Can you extend the forum question about moving TensorFlow's deprecated QueueRunner input pipeline to tf.data.Dataset, picking up right after its last line of code?

_DOCUMENT EXCERPT:_
┄┄┄┄┄┄

Matias Haeussler
Matias Haeussler

Reputation: 1131

How to translate deprecated tf.train.QueueRunners tensorflow approach to importing data to new tf.data.Dataset approach

Altough tensorflow recommends very much to not use deprecated functions that are going to be replaced by tf.data objects, there seems to be no good documentation for cleanly replacing the deprecated for the modern approach. Moreover, Tensorflow tutorials still use the deprecated functionality to treat file processing (Reading data tutorial: https://www.tensorflow.org/api_guides/python/reading_data).

On the other hand, though there is good documentation for using the 'modern' approach (Importing data tutorial: https://www.tensorflow.org/guide/datasets), there still exists the old tutorials which will probably lead many, as me, to use the deprecated one first. That is why one would like to cleanly translate the deprecated to the 'modern' approach, and an example for this translation would probably be very useful.

#!/usr/bin/env python3
import tensorflow as tf
import numpy as np
import matplotlib.pyplot as plt
import shutil
import os

if not os.path.exists('example'):
    shutil.rmTree('example');
    os.mkdir('example');

batch_sz = 10; epochs = 2; buffer_size = 30; samples = 0;
for i in range(50):
    _x = np.random.randint(0, 256, (10, 10, 3), np.uint8);
    plt.imsave("example/image_{}.jpg".format(i), _x)
images = tf.train.match_filenames_once('example/*.jpg')
fname_q = tf.train.string_input_producer(images,epochs, True);
reader = tf.WholeFileReader()
_, value = reader.read(fname_q)
img = tf.image.decode_image(value)
img_batch = tf.train.batch([img], batch_sz, shapes=([10, 10, 3]));
with tf.Session() as sess:
    sess.run([tf.global_variables_initializer(),
        tf.local_variables_initializer()])
    coord = tf.train.Coordinator()
    threads = tf.train.start_queue_runners(coord=coord)
    for _ in range(epochs):
        try:
            while not coord.should_stop():
                sess.run(img_batch)
                samples += batch_sz;
                print(samples, "samples have been seen")
        except tf.errors.OutOfRangeError:
            print('Done training -- epoch limit reached')
        finally:
            coord.request_stop();
    coord.join(threads)

┄┄┄┄┄┄

_PROVIDED MATERIAL:_
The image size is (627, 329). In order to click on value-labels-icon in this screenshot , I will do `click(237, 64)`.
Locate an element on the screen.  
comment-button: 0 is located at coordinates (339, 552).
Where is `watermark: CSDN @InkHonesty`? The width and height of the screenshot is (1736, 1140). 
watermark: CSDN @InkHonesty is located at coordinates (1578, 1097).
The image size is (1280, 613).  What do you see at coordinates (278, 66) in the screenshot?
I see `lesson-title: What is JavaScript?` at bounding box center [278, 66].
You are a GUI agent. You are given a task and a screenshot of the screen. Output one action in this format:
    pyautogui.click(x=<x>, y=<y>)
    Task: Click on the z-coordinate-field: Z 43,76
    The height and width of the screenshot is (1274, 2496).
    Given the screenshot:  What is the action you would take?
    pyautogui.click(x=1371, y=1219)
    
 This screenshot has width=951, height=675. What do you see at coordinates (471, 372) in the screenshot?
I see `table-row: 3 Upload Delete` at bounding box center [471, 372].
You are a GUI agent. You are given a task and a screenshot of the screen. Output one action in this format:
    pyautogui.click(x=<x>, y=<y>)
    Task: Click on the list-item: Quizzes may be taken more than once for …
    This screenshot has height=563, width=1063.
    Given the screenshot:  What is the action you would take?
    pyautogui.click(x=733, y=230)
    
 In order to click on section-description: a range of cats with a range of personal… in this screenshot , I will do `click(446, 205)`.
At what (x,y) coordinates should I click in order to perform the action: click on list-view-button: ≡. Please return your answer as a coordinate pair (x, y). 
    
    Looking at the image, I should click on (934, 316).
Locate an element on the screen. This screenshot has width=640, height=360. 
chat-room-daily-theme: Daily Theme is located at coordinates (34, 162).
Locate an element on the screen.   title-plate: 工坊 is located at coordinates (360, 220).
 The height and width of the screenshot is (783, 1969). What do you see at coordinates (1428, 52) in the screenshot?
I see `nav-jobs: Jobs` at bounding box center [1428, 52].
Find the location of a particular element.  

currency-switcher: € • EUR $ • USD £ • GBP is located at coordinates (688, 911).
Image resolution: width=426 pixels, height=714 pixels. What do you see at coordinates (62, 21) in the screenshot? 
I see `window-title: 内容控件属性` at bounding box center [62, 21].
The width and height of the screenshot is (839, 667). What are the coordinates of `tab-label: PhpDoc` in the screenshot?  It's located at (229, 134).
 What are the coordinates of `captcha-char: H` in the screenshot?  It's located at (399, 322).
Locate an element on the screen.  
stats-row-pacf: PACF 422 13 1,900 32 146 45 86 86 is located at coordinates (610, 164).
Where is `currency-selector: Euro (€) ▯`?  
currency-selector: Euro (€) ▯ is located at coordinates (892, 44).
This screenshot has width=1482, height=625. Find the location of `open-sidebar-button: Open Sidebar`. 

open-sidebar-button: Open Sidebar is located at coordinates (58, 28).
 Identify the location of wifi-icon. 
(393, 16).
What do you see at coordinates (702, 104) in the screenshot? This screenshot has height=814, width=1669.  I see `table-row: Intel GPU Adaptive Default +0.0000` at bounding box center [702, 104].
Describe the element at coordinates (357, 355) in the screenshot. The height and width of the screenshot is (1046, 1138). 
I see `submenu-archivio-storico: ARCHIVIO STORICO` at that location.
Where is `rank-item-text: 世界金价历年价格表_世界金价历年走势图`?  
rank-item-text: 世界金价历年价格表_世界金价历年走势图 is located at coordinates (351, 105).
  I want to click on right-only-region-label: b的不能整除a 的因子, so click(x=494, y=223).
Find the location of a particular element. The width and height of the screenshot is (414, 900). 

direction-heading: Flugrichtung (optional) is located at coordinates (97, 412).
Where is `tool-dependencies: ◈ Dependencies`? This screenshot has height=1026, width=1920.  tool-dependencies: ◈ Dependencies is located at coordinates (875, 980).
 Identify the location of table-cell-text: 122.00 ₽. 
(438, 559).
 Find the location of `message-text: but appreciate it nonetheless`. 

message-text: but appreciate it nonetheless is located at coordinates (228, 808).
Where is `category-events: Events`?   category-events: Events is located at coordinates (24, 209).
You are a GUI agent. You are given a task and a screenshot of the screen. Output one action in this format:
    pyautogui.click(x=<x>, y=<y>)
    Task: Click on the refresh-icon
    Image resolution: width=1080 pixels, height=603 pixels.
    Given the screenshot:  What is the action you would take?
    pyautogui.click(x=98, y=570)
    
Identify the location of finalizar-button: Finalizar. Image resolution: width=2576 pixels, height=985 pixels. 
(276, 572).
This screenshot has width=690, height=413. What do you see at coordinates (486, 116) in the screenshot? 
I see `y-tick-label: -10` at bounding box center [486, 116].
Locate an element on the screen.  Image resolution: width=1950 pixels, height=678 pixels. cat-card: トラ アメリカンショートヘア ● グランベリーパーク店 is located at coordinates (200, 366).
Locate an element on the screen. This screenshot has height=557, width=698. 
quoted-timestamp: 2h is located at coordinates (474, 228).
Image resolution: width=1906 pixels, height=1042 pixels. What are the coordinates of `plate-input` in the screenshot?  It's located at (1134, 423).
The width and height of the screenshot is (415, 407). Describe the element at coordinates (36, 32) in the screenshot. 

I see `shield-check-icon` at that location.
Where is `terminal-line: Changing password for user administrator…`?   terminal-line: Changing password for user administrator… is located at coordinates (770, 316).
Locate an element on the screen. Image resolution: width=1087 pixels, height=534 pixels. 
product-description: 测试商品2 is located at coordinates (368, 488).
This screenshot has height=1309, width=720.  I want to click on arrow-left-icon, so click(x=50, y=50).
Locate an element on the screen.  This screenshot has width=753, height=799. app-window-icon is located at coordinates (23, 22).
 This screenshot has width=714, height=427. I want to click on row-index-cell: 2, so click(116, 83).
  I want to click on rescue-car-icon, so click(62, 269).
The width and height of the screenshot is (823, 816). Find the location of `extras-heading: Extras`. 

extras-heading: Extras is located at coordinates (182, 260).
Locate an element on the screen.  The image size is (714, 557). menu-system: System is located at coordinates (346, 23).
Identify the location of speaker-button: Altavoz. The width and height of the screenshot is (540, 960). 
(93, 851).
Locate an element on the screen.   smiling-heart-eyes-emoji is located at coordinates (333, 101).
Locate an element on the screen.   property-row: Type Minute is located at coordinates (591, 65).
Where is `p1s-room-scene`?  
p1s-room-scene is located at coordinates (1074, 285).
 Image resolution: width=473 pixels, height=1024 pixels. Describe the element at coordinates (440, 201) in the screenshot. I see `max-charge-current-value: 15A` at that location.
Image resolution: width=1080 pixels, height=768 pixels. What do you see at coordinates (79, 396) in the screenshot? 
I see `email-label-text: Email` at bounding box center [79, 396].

┄┄┄┄┄┄

_ANSWER FOR THE TASK:_
This code runs perfectly well for me, printing to console:

10 samples have been seen
20 samples have been seen
30 samples have been seen
40 samples have been seen
50 samples have been seen
60 samples have been seen
70 samples have been seen
80 samples have been seen
90 samples have been seen
100 samples have been seen
110 samples have been seen
120 samples have been seen
130 samples have been seen
140 samples have been seen
150 samples have been seen
160 samples have been seen
170 samples have been seen
180 samples have been seen
190 samples have been seen
200 samples have been seen
Done training -- epoch limit reached

As can be seen, it uses deprecated functions and objects as tf.train.string_input_producer() and tf.WholeFileReader(). An equivalent implementation using the 'modern' tf.data.Dataset is needed.

EDIT:

Found already given example for importing CSV data: Replacing Queue-based input pipelines with tf.data. I would like to be as complete as possible here, and suppose that more examples are better, so I don't feel it as a repeated question.

Upvotes: 3

Views: 938

Answers (1)

Matias Haeussler
Matias Haeussler

Reputation: 1131

Here is the translation, which prints exactly the same to standard output.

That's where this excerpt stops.